В трилогии около 300 действующих лиц. Некоторые имеют реальных прототипов, под именем профессора Градова, несомненно, скрывается известный хирург А. Вишневский, в ученом Полково угадываются некоторые черты академика П. Капицы. Присутствуют и исторические лица – И. Сталин, М. Фрунзе, Л. Троцкий, В. Менжинский, Л. Берия, писатель М. Булгаков и поэт О. Мандельштам.
Каждый герой наделен своим голосом, портретной характеристикой и даже собственной интонацией, представляя разнообразные типы времени: Виктория описывается как красавица, Нина – наивная идеалистка, Никита – убежденный, ни в чем не сомневающийся сторонник всего происходящего. Из разнообразных сюжетных линий складывается своеобразный портрет времени.
Вписывая частную жизнь в историю, В. Аксенов подробно прописывает место действия, обстоятельства жизни героев: «Под вечер погожего октябрьского дня – бабье лето в полном разгаре – инструктор районного Осоавиахима Семен Стройло поджидал Нину Градову в кабинете наглядных пособий на втором этаже Дома культуры Краснопресненского района».
В необычной и даже увлекательной форме В. Аксенов фиксирует не только разнообразные особенности быта, но и повествует о воплощениях и превращениях животных, насекомых, птиц. Оказывается, герои способны на реинкарнацию, Пифагор в следующей жизни показан князем Курбским, самец белки – Лениным. Повествование завершается символическим превращением Сталина в жука-рогача.

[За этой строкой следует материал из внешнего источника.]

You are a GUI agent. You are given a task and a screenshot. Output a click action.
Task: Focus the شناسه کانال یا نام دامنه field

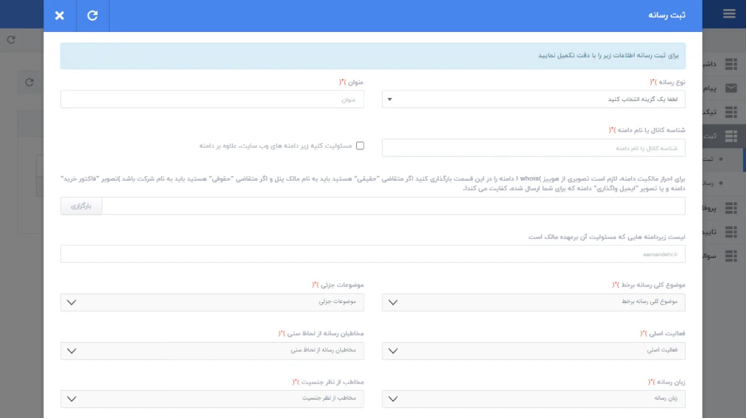(533, 148)
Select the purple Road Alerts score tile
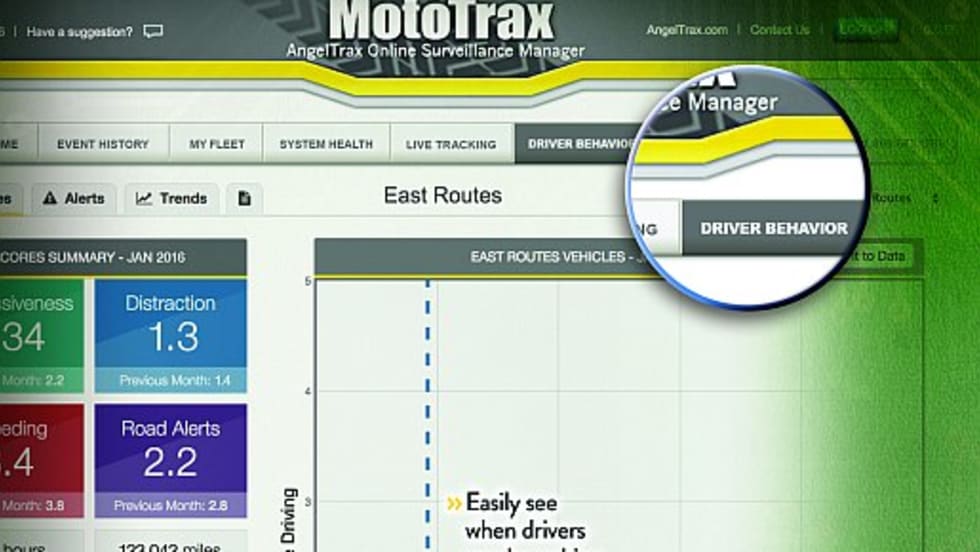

Созданный писателем сложный мир с конфликтными отношениями, переплетением множества судеб далек от «хождения по мукам интеллигенции». Разрушая традиционную форму семейной хроники, В. Аксенов создает новое многомерное и многогранное образование, где представлена авторская версия самых драматичных событий ХХ в. Полифонический роман с множеством пересекающихся сюжетных линий обусловливает многоголосие героев, наличие сложной структуры, где в едином пространстве соединяются приемы социального, психологического, исторического, бытового романа. Авторское название «сага» отражает не форму, а эпический настрой, позволяющий рассказать о важных политических событиях и попутно дать комментарий самых разнообразных явлений. Свою точку зрения В. Аксенов выражает и опосредованно, вводя главки, построенные как подборки выдержек из советских и европейских газет того времени. С помощью документального фона автор рассказывает не только о политических событиях, но и бытовых мелочах, обычно не замечаемых историками.